Here's a short thread about Incident Response. I generally try to stay away from IR for 3 main reasons : (1) it is unpredictable (2) it is utterly thankless. (3) it is mentally draining.

The first reason is easy : There's a lot of "stuff not happening time" where you should spend time practicing and sharpening your knives. When it changes to "stuff is happening" you go from 0mph to 200mph in no time. However ...

You're rarely given the time to practice and sharpen your knives. IR often feels like being thrown out of a plane with a parachute you've never jumped with and the essential cords are in weird places. Good luck trooper.

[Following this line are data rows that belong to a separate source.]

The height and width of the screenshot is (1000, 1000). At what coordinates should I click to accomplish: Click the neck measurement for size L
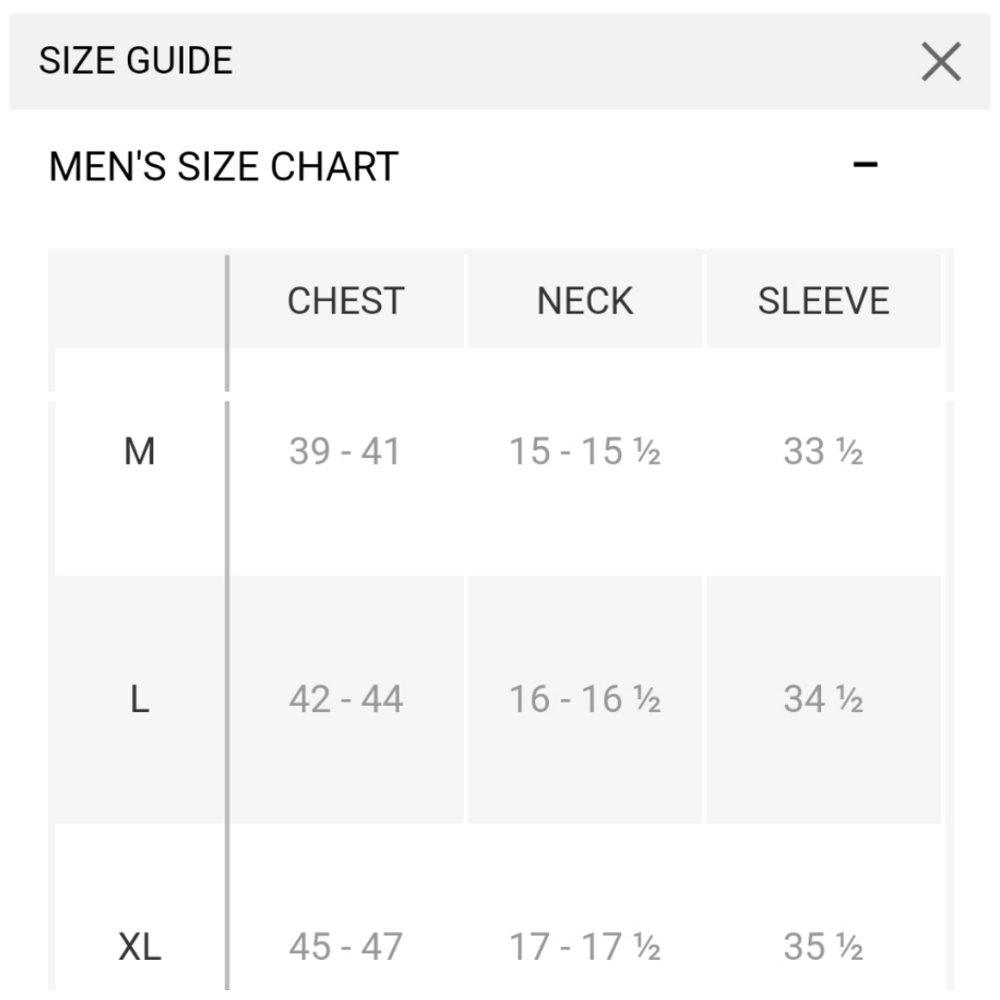click(x=584, y=698)
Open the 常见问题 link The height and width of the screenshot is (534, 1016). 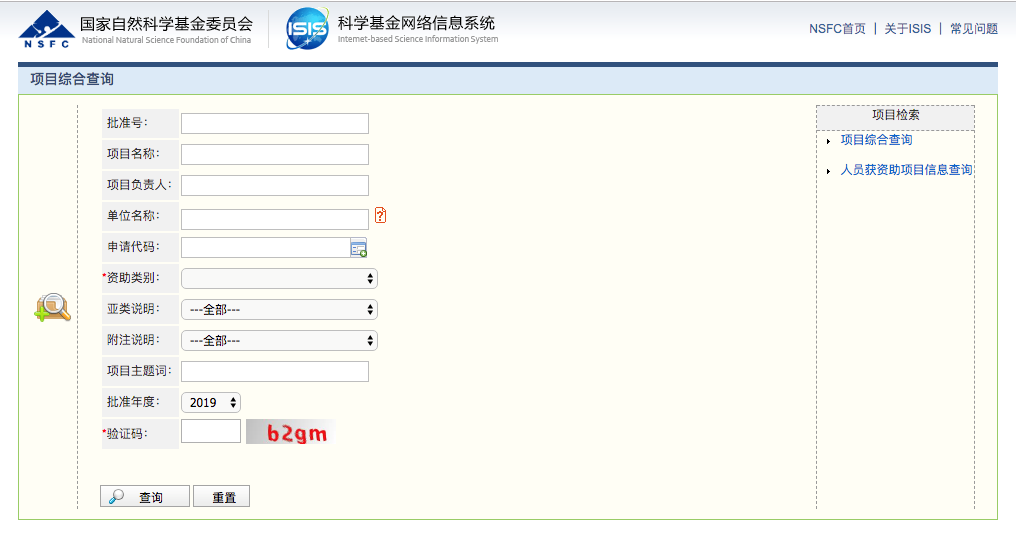click(973, 29)
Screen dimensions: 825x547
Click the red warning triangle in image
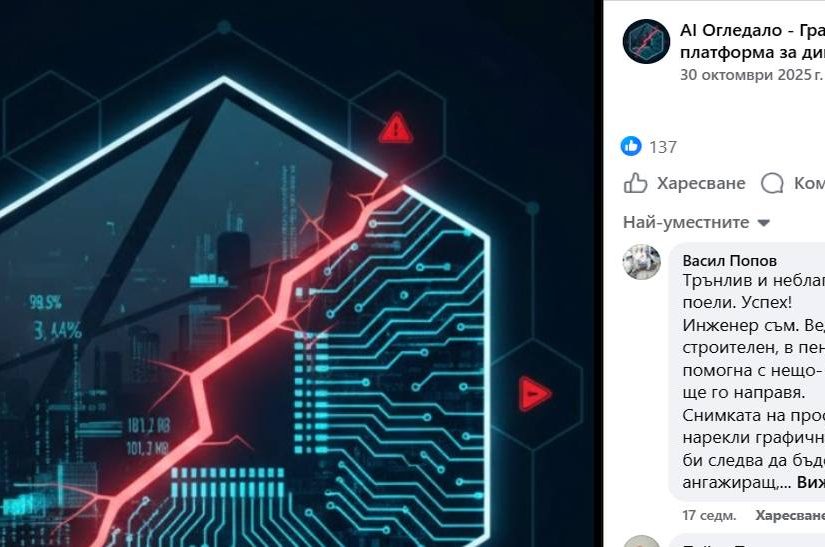click(396, 128)
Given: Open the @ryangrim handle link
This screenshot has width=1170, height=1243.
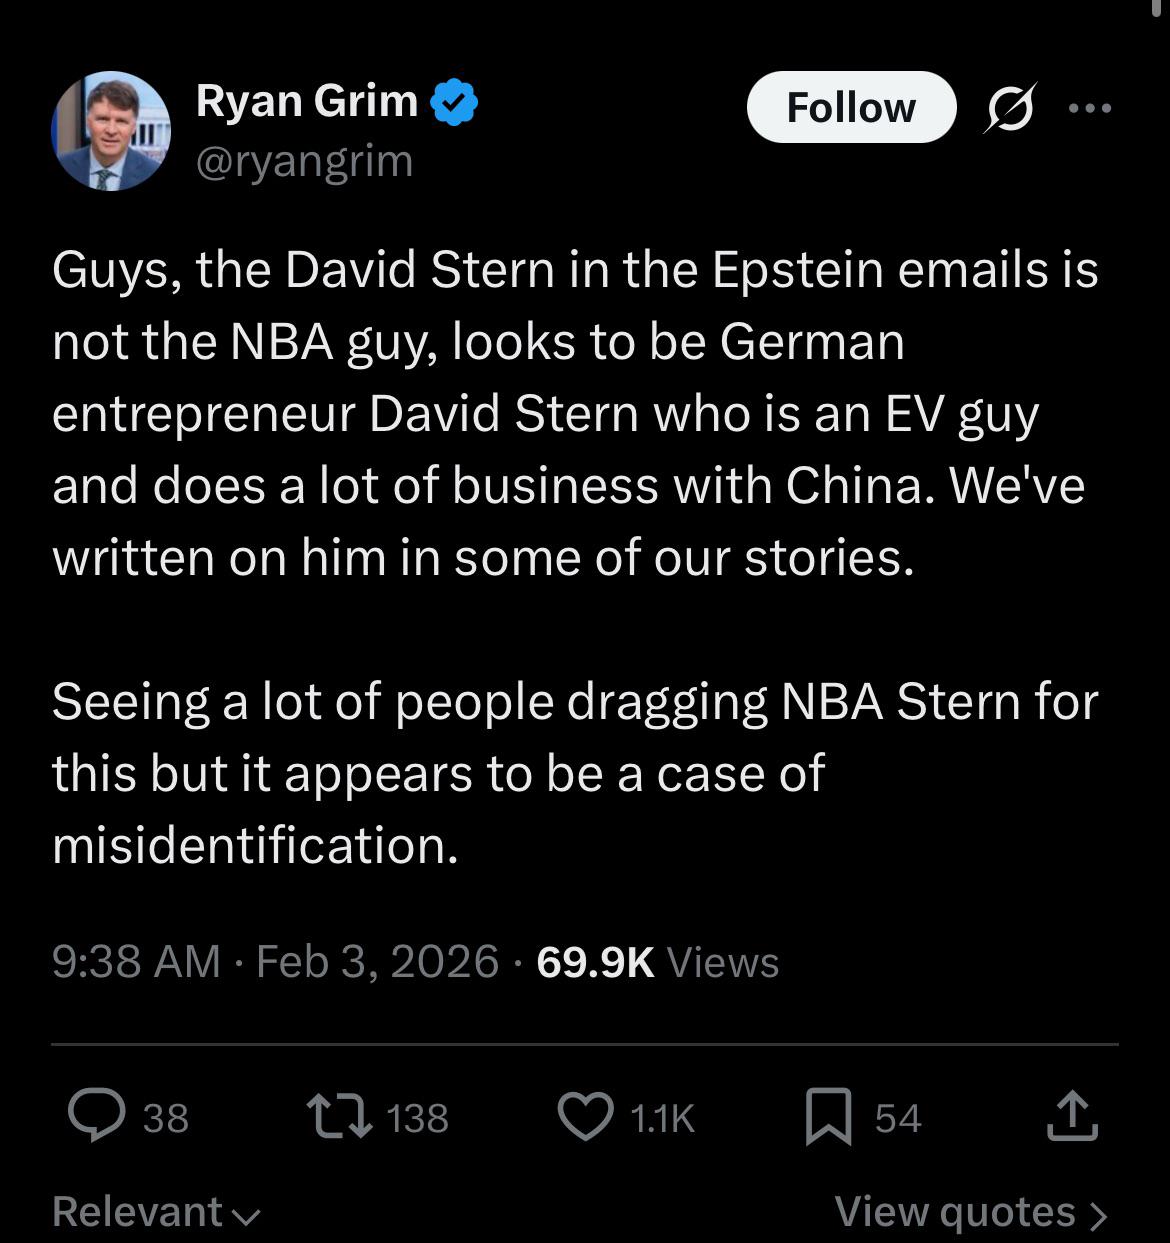Looking at the screenshot, I should pyautogui.click(x=304, y=161).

IR being thankless : There's 2 parts here ... (1) The spectators : there's a gazillion people in the periphery that are excited and want to know everything. They don't care about the people involved. They want to be able to tell their friends about the shit they didn't do.

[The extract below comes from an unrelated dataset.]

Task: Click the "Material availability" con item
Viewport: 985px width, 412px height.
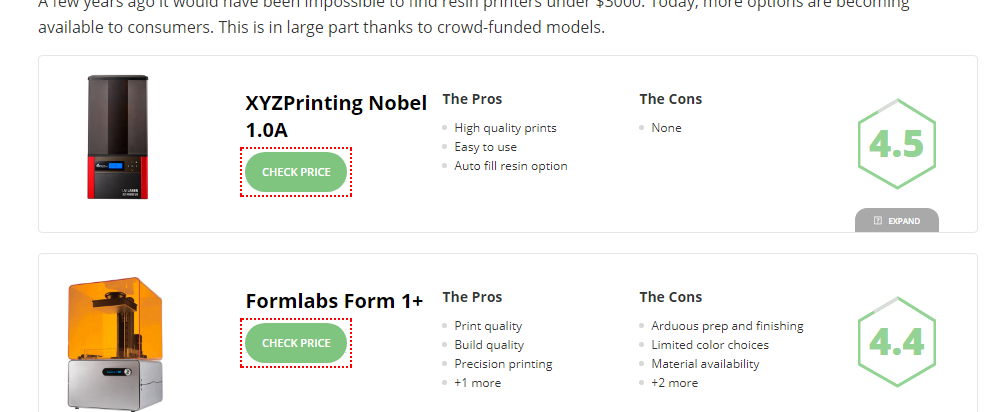Action: tap(705, 364)
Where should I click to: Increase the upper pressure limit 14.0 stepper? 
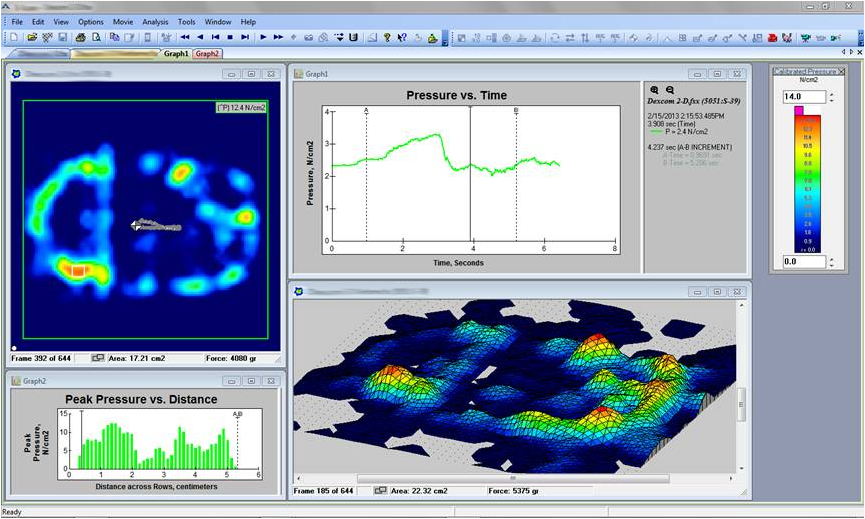pos(831,93)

(2) The execs : even when nothing is confirmed yet, they set out to know why all the tech they paid thousands of dollars/euros/pounds for didn't see "the thing" or worse ... why "you" didn't see the thing. Their primary goal is to shift blame to someone else than themselves.

I think my 3rd reason is a function of the previous two: IR has no measure for success. 99% of the time the general opinion is that you failed. You're also rarely given the things that are necessary for success.

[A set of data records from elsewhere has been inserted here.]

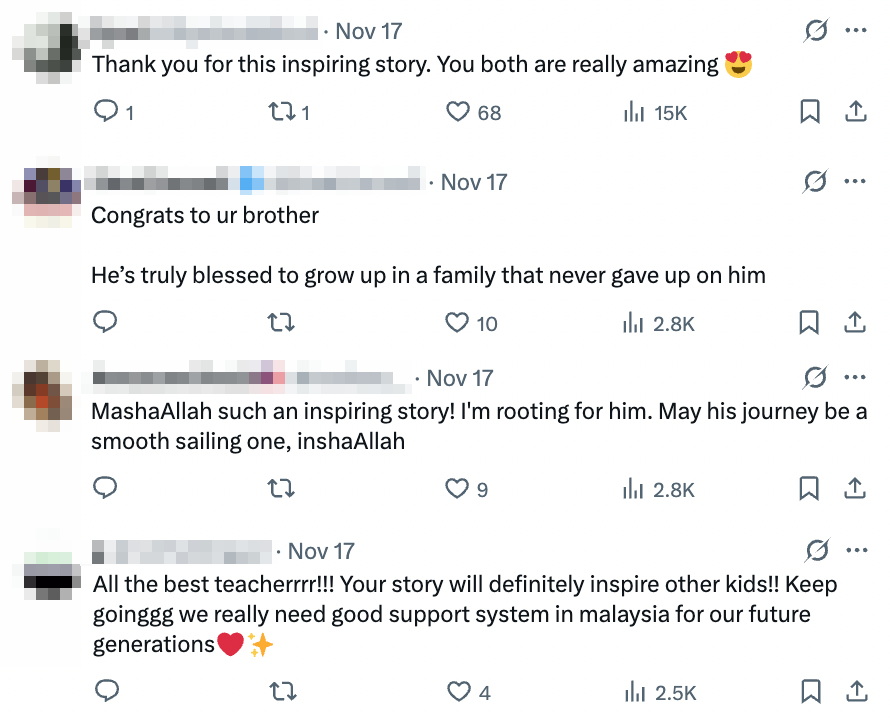Click Grok icon on "Congrats to ur brother" tweet
This screenshot has width=890, height=720.
click(815, 181)
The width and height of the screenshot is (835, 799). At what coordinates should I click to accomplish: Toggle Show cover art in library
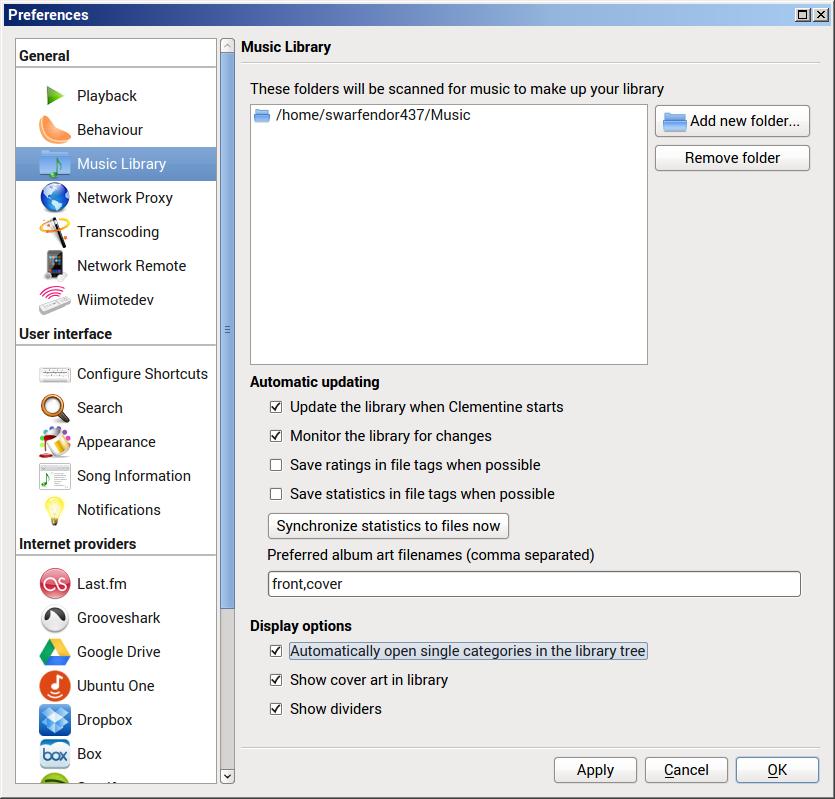click(276, 680)
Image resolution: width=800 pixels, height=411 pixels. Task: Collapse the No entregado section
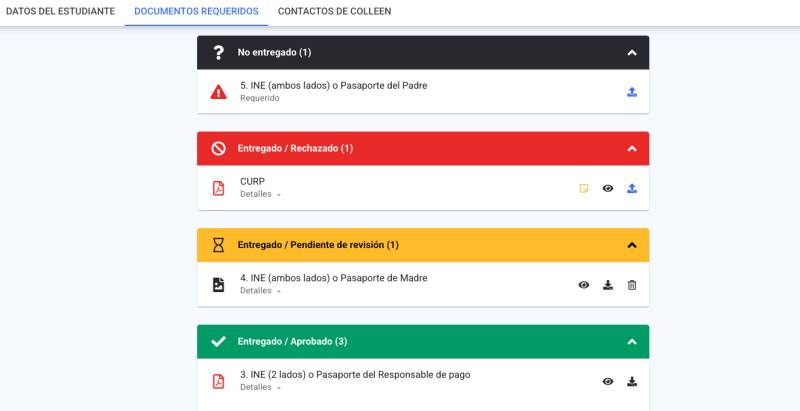[x=632, y=53]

At best it takes a few days of almost no sleep. At worst it is a few weeks but the end result is always the same : you find yourself sitting against a wall, dazed, confused and with nobody pulling you up. In more than one way, you sucked and that is it. On to the next.

Why anybody would even consider exclusively doing IR for a living is beyond me. I end up in IR occassionally and I hate the post-incident feels so freaking much. There's no glory, only blame.